Herald rating: * *
Forty years after he helped to create ska on Millie Small's My Boy Lollipop, the legendary guitarist is enjoying the highest profile of his long career.
His blend of reggae riddums and fluid jazz guitar (on previous albums, often with countryman/pianist Monty Alexander) hits that midpoint between inoffensive, classy background music for a dinner party, warm vibes for the backyard barbecue, and smart and inventive improvised pop-jazz.
This time he again pulls some seasoned Jamaican session musicians into the old Tuff Gong Studio and, as the album title suggests, evokes sunny days and balmy tropical nights.
Reminiscing here recalls the memorably cruisy theme to the classic 60s surf movie The Endless Summer.
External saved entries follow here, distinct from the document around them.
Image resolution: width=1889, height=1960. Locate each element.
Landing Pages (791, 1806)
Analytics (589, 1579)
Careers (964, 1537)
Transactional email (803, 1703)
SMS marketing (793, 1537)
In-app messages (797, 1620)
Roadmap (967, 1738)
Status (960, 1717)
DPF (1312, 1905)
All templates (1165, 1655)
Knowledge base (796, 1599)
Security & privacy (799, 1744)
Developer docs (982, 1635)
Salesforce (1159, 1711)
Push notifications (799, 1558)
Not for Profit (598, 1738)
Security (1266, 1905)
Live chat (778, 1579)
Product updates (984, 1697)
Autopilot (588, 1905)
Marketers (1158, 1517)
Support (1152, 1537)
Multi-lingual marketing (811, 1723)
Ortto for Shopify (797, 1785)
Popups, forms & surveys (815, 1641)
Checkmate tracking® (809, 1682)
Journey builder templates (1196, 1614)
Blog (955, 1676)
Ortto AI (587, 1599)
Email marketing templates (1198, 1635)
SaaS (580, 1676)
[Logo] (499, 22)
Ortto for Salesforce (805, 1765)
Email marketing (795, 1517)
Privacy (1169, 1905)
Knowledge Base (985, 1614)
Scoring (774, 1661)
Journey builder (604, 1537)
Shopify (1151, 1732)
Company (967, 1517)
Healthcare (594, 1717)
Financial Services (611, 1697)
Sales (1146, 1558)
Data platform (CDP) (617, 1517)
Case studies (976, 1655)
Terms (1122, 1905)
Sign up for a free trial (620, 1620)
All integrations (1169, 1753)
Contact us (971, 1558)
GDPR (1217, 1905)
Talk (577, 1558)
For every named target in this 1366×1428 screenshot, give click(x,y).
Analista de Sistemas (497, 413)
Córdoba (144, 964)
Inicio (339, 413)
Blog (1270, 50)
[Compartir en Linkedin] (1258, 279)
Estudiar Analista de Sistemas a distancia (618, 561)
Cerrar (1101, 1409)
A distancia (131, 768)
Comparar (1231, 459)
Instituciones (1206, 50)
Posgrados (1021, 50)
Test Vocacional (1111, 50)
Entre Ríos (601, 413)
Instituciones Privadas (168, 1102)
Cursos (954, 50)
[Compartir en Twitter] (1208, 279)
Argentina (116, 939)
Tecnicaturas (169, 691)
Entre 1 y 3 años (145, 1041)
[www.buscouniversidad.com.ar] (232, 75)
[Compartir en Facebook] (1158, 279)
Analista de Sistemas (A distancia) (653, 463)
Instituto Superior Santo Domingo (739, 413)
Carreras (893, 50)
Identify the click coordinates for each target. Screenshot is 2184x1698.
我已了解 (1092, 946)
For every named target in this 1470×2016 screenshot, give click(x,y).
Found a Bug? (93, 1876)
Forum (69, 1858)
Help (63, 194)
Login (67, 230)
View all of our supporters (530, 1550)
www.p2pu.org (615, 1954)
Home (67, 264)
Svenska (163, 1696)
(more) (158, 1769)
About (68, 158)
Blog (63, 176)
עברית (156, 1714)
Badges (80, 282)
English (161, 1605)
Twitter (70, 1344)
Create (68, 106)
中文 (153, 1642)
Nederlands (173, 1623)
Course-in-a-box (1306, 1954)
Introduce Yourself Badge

He reconfigures Delroy Wilson's rock-steady Dancing Mood into his style, and tracks with titles such as Surfside (mellow), Tender Moments and Dance All speak for themselves.
There is some terrific stuff - the oddly familiar original and finger-tricky One Chord Stylee - and the arrangements are horns tight and pointed, but too often it all slides together into a warm but unaffecting ambience. You lose interest in where the tunes might be going and you might well be thinking of polite 70s fusion and bores such as the Spirogyra.
Ranglin has made some essential albums, but this toothless pleasantry doesn't sound like one.